*Texto para leer:*
El pacto fiscal, en palabras de Puigdemont, vuelve a formar parte de la agenda política catalana y española. Es como una especie de Guadiana que surge cuando la ocasión resulta propicia. Ya lo planteó Artur Mas en su frustrada negociación con Rajoy, y la negativa de este último abrió la dinámica que llevó a Convergencia a convertirse en un partido independentista, lo que nunca había sido y a que una gran parte del país tomara este camino.
Pero, la cuestión es qué significa el pacto fiscal, cuáles son sus características, su contenido. En realidad, nadie lo sabe y por eso cada uno puede llenarlo como mejor le parezca. Se presenta como una especie de equivalente al cupo vasco, pero esto nunca se ha escrito ni se ha llegado a decir, al menos no por parte de sus autores.
Las cosas pueden aclararse si nos remontamos a su origen.
¿Cuándo se planteó por primera vez esta reivindicación catalana?
Debemos situarnos en las elecciones de 1996, que se presentaban muy complicadas para Convergència i Unió por dos razones. La primera porque Miquel Roca abandonaba voluntariamente el liderazgo de la representación en Madrid de CiU y Joaquim Molins pasaba a sustituirlo. El riesgo de que el cambio significara una pérdida de diputados era evidente para todos. Roca era un nombre de gran prestigio político en Cataluña y en el Congreso y que llevó a los mejores resultados de la representación catalana en las Cortes.
Pero, además, concurría una segunda circunstancia que agravaba la cuestión. Por primera vez en mucho tiempo había posibilidades de que el PSOE fuera derrotado por el Partido Popular de Aznar. Este escenario polarizaba el voto entre dos opciones españolas, lo cual siempre redundaba en perjuicio de CiU, que tenía una parte de su electorado que podía oscilar entre aquellos dos polos. El resultado disipó los temores. Solo se perdió un diputado en Barcelona con el aditamento de que esta circunscripción también había disminuido en un escaño.
El resultado es conocido: ganó Aznar pero necesitaba los votos de CiU para gobernar y de ahí surgió el Pacto del Majestic, que tiene trascendencia histórica, dado los logros que se alcanzaron, los mejores desde el Estatuto de Autonomía, con el añadido del precedente de lograrlo precisamente con el PP. CiU abría su horizonte de pacto a toda fuerza que pudiera gobernar España.
Para llegar a este resultado por parte de Convergència i Unió había dos equipos negociadores. Uno estaba formado por el propio cabeza de lista, Joaquim Molins y por quienes habíamos dirigido su campaña electoral Josep María Gené y yo mismo. Por otra parte, estaba el Presidente de la Generalitat que tenía como figura central negociadora a Macià Alavedra.
Fue de nuestro equipo de donde salieron una serie de propuestas como la abolición de los gobernadores civiles y la liquidación del servicio militar, que no causaron entusiasmo a Jordi Pujol -sobre todo la segunda- pero que las asumió porque entendió que eran unas reivindicaciones históricas del catalanismo.

*Extracto de datos:*
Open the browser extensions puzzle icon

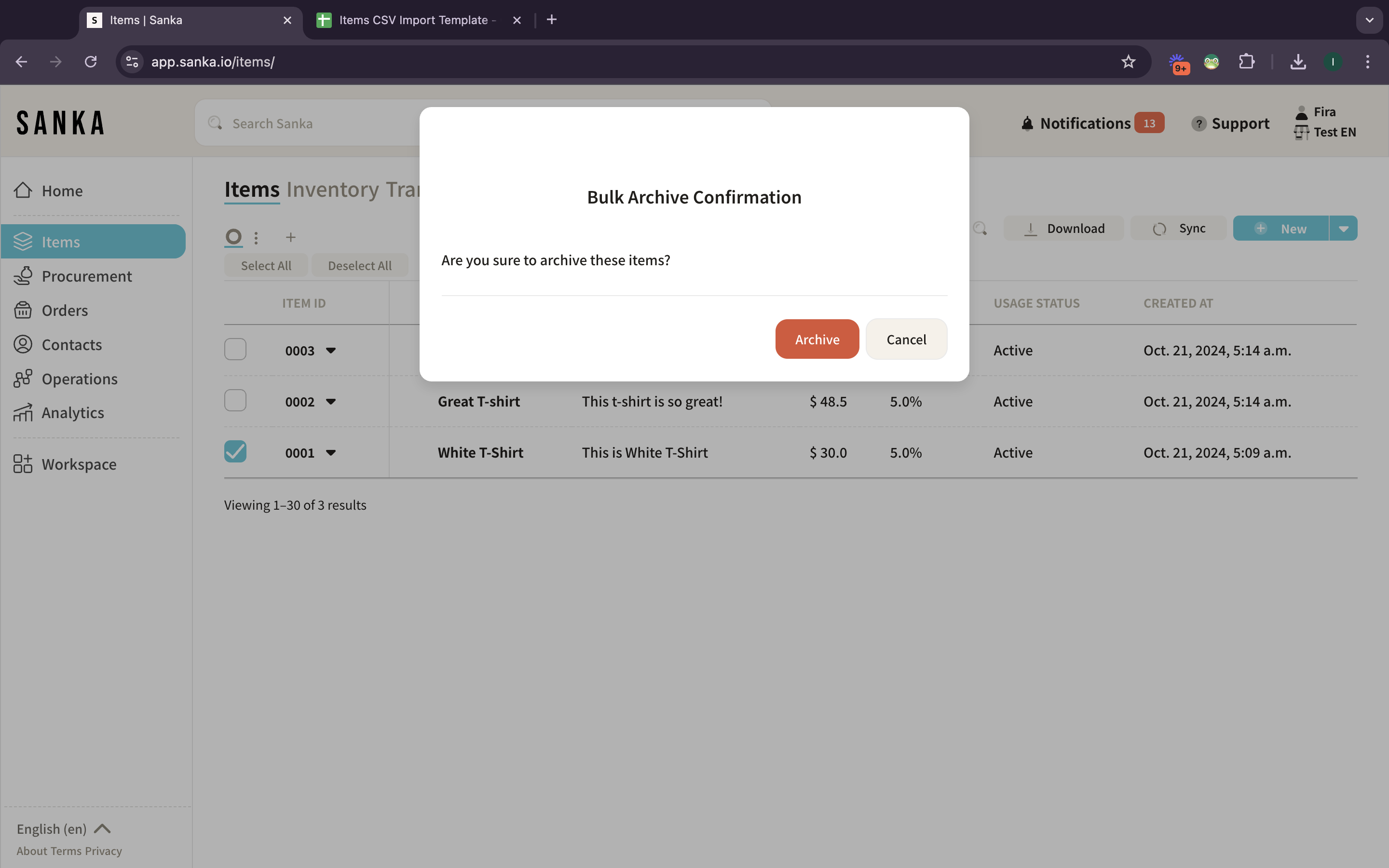(1246, 62)
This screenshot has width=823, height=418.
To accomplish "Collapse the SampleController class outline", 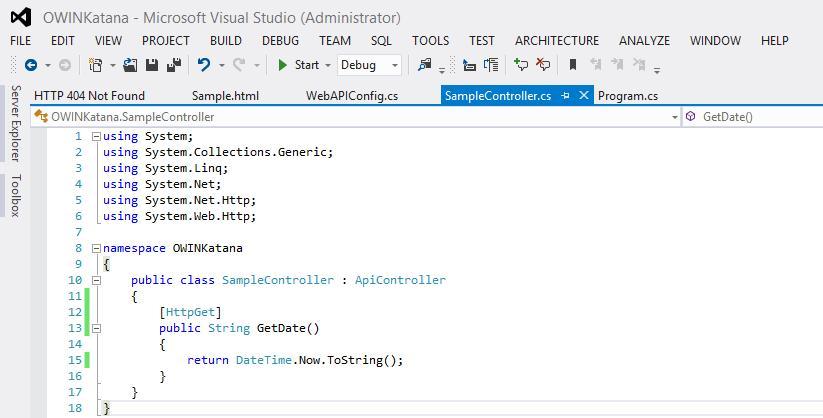I will pos(96,280).
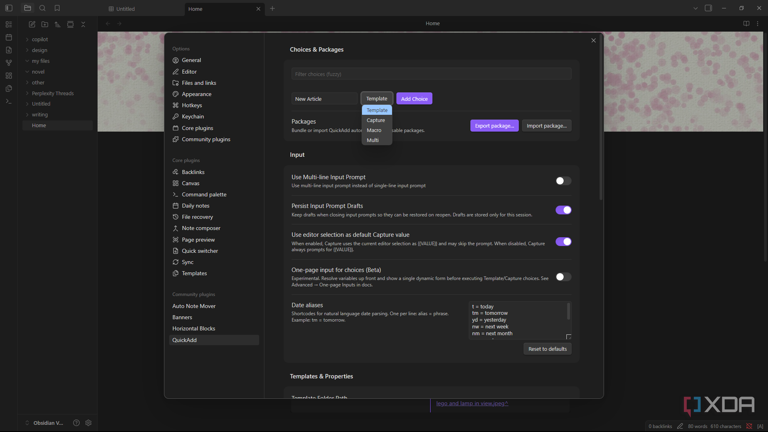Enable Use Multi-line Input Prompt toggle
This screenshot has height=432, width=768.
(563, 181)
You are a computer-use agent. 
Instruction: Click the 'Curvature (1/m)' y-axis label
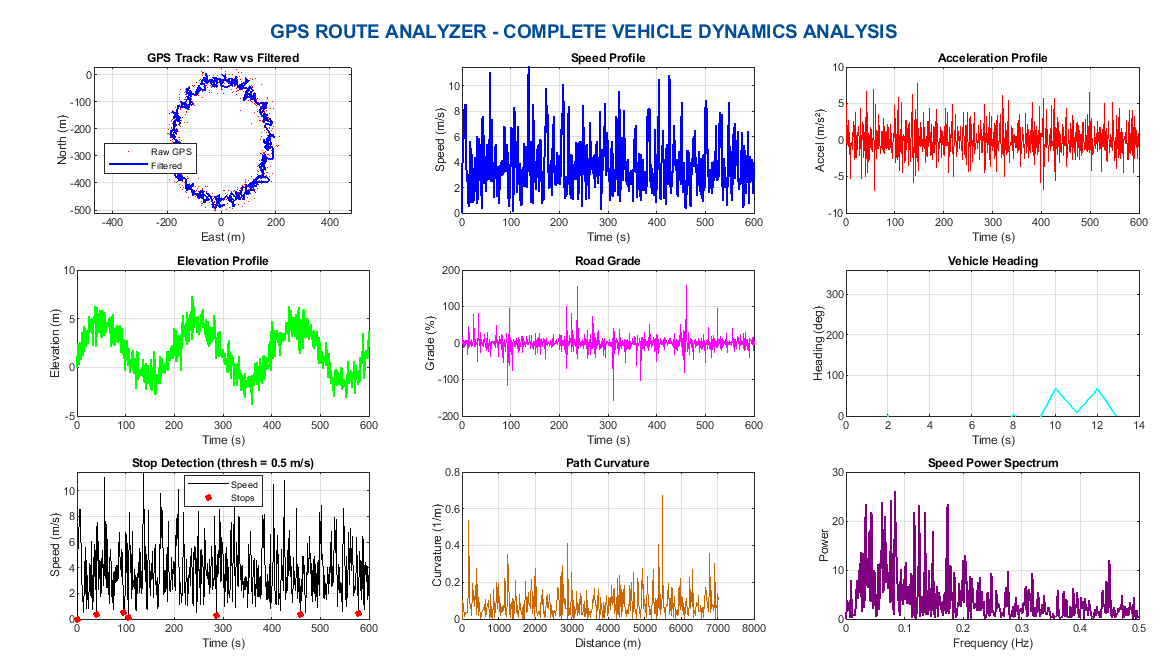click(437, 546)
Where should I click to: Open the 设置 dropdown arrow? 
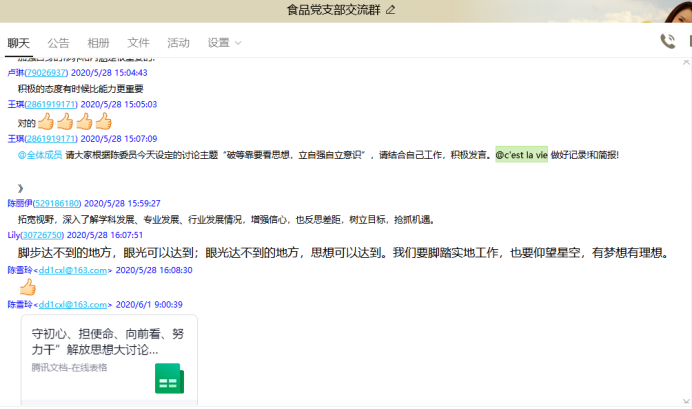[237, 43]
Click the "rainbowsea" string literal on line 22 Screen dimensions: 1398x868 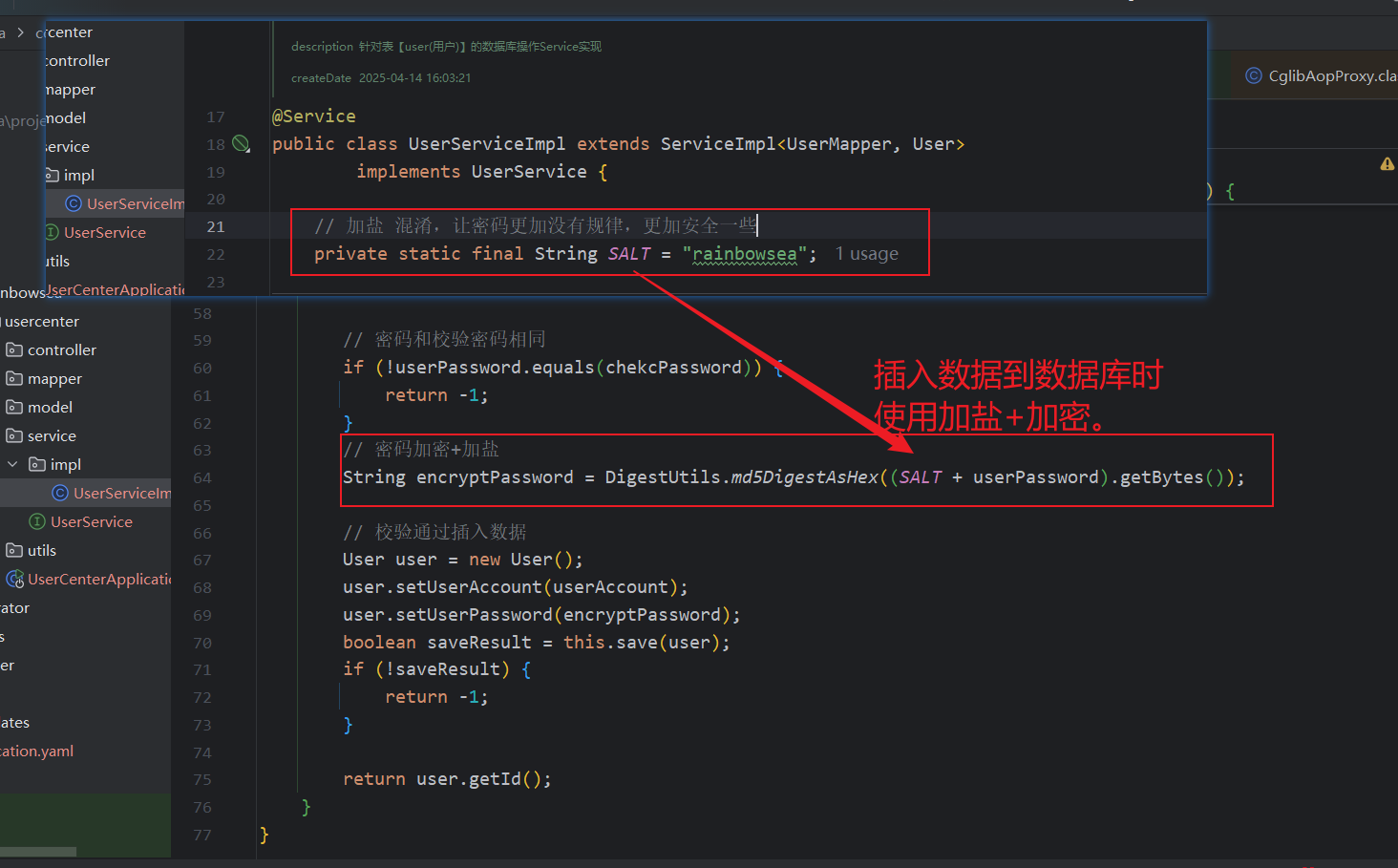coord(744,254)
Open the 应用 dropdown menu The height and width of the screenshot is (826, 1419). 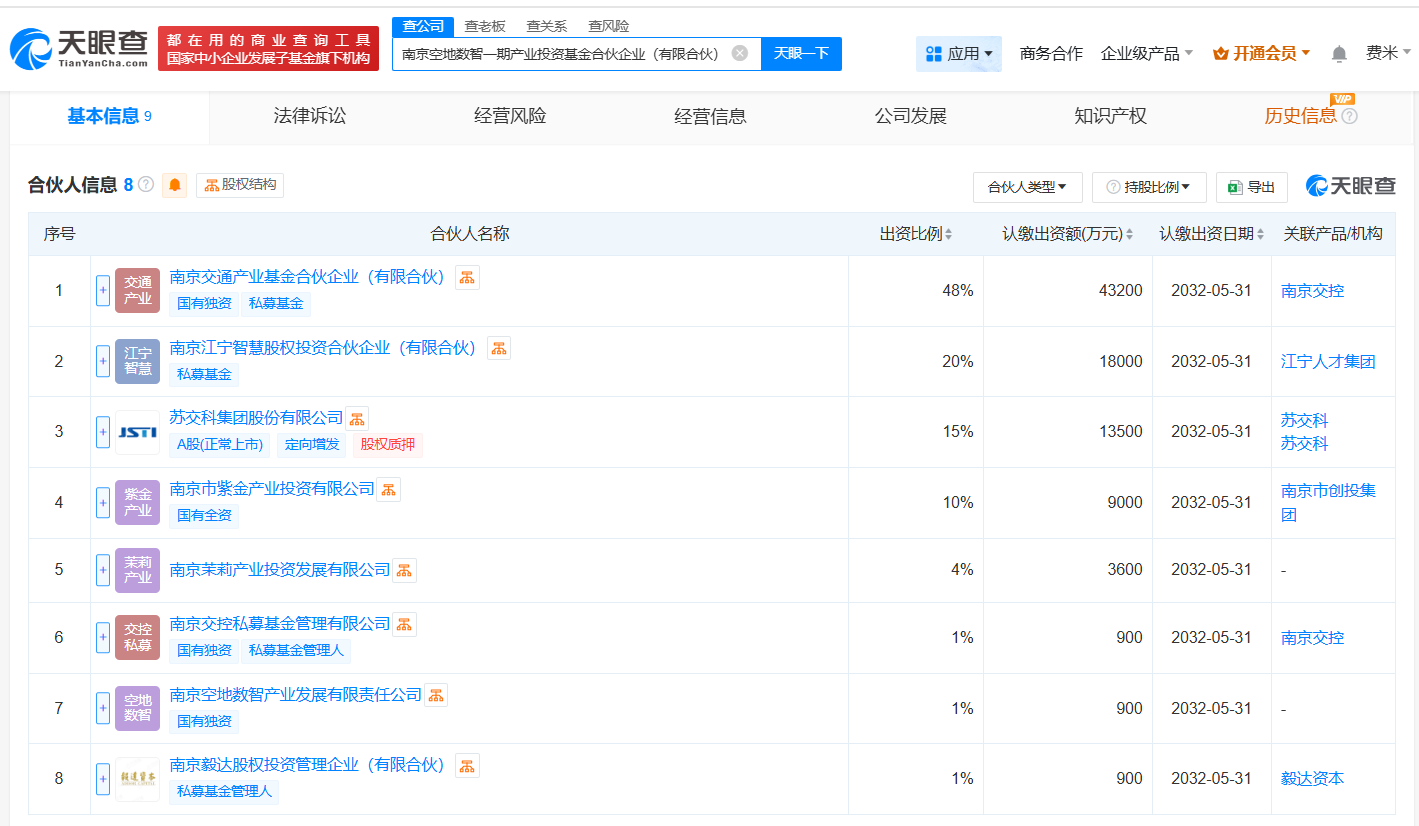958,54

*Ejercicios por resolver:*
• 1. Reescribe en forma de lista breve el párrafo del texto sobre el pacto fiscal que empieza con «Pero, además, concurría», conservando sus datos principales.
• 2. Enumera todos los nombres de partidos políticos que aparecen en el texto sobre el pacto fiscal.
• 3. Completa la parte siguiente del texto sobre el pacto fiscal a partir de su última frase.
El material procede de otra fuente.

*Resultados:*
• 1.
- Por primera vez en mucho tiempo era posible que el Partido Popular de Aznar derrotara al PSOE.
- Ese escenario polarizaba el voto entre dos opciones españolas y perjudicaba a CiU, ya que parte de su electorado podía oscilar entre ambas.
- El resultado disipó los temores: solo se perdió un diputado en Barcelona, circunscripción que además había disminuido en un escaño.

• 2.
- Convergencia
- Convergència i Unió (CiU)
- PSOE
- Partido Popular (PP)

• 3.
En este contexto, planteé una nueva fórmula de financiación que partía de la salida de Cataluña del sistema general, en la que todavía continuamos inmersos y por tanto la caracterización de una bilateralidad en materia de financiación, como en el caso del País Vasco y Navarra. Pero ahí terminaba el parecido. A este objetivo lo llamé Pacto Fiscal y esto fue lo que pusimos encima de la mesa en el ámbito interno de Convergència i Unió.
El Pacto Fiscal no era el concierto vasco, porque sabíamos que era muy difícil generalizar este mecanismo para una autonomía de la dimensión económica de la catalana, que entonces era la mayor de España. Su aplicación era mucho más sencilla en el caso del País Vasco por su mucha menor entidad económica; su PIB no supera el de la ciudad de Barcelona. Y mucho menos se trataba de reproducir el cupo vasco, que es radicalmente insolidario y que curiosamente se mantiene sin críticas a lo largo del tiempo, y es apoyado por todos, desde la visión mucho más unitarista del PP a la más igualitarista del PSOE. Es la ventaja vasca, sus diferencias estatutarias y competenciales con lo común de España son sustancialmente más grandes que las catalanas, pero irritan mucho menos, por no decir casi nada.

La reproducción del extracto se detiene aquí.